Description of the task
What follows is a listing to be transcribed exactly.

Records for this exercise
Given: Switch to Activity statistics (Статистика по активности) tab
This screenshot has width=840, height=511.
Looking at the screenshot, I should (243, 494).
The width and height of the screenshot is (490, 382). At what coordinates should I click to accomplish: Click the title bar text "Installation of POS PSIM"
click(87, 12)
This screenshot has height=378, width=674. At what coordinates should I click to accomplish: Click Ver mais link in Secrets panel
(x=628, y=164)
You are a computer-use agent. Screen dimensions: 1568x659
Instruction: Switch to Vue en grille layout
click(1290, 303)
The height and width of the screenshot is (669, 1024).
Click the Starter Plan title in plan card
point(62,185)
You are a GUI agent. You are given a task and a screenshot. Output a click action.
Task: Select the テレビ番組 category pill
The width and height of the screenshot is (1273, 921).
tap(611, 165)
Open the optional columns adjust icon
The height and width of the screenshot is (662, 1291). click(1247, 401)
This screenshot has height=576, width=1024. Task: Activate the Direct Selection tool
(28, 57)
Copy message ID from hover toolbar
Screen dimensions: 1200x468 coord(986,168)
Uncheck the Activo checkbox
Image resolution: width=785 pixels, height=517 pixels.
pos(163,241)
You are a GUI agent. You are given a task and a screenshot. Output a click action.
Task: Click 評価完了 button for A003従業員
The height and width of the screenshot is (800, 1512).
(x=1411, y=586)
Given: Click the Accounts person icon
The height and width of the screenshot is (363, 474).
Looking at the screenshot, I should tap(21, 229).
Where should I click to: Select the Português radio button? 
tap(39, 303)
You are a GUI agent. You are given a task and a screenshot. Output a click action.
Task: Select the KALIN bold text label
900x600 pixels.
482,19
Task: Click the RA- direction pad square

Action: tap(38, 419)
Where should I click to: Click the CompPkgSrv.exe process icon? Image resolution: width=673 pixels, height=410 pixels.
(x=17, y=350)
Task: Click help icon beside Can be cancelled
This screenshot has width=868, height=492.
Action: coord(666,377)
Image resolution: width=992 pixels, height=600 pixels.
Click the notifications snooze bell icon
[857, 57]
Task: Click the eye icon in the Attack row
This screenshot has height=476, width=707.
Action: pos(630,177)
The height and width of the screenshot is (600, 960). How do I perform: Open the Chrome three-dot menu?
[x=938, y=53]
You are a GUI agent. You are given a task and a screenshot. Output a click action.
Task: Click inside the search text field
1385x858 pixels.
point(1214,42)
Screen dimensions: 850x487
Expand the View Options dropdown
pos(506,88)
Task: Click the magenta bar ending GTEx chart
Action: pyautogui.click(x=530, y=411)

Task answer
Given: Switch to Activity statistics (Статистика по активности) tab
This screenshot has width=840, height=511.
Looking at the screenshot, I should (243, 494).
The width and height of the screenshot is (490, 382). At what coordinates should I click to accomplish: Click the title bar text "Installation of POS PSIM"
click(87, 12)
This screenshot has height=378, width=674. At what coordinates should I click to accomplish: Click Ver mais link in Secrets panel
(x=628, y=164)
You are a computer-use agent. Screen dimensions: 1568x659
Instruction: Switch to Vue en grille layout
click(1290, 303)
The height and width of the screenshot is (669, 1024).
Click the Starter Plan title in plan card
point(62,185)
You are a GUI agent. You are given a task and a screenshot. Output a click action.
Task: Select the テレビ番組 category pill
The width and height of the screenshot is (1273, 921).
tap(611, 165)
Open the optional columns adjust icon
The height and width of the screenshot is (662, 1291). click(1247, 401)
This screenshot has height=576, width=1024. Task: Activate the Direct Selection tool
(28, 57)
Copy message ID from hover toolbar
Screen dimensions: 1200x468 coord(986,168)
Uncheck the Activo checkbox
Image resolution: width=785 pixels, height=517 pixels.
pos(163,241)
You are a GUI agent. You are given a task and a screenshot. Output a click action.
Task: Click 評価完了 button for A003従業員
The height and width of the screenshot is (800, 1512).
(x=1411, y=586)
Given: Click the Accounts person icon
The height and width of the screenshot is (363, 474).
Looking at the screenshot, I should tap(21, 229).
Where should I click to: Select the Português radio button? 
tap(39, 303)
You are a GUI agent. You are given a task and a screenshot. Output a click action.
Task: Select the KALIN bold text label
900x600 pixels.
482,19
Task: Click the RA- direction pad square

Action: tap(38, 419)
Where should I click to: Click the CompPkgSrv.exe process icon? Image resolution: width=673 pixels, height=410 pixels.
(x=17, y=350)
Task: Click help icon beside Can be cancelled
This screenshot has width=868, height=492.
Action: coord(666,377)
Image resolution: width=992 pixels, height=600 pixels.
Click the notifications snooze bell icon
[857, 57]
Task: Click the eye icon in the Attack row
This screenshot has height=476, width=707.
Action: pos(630,177)
The height and width of the screenshot is (600, 960). How do I perform: Open the Chrome three-dot menu?
[x=938, y=53]
You are a GUI agent. You are given a task and a screenshot. Output a click action.
Task: Click inside the search text field
1385x858 pixels.
point(1214,42)
Screen dimensions: 850x487
Expand the View Options dropdown
pos(506,88)
Task: Click the magenta bar ending GTEx chart
Action: pyautogui.click(x=530, y=411)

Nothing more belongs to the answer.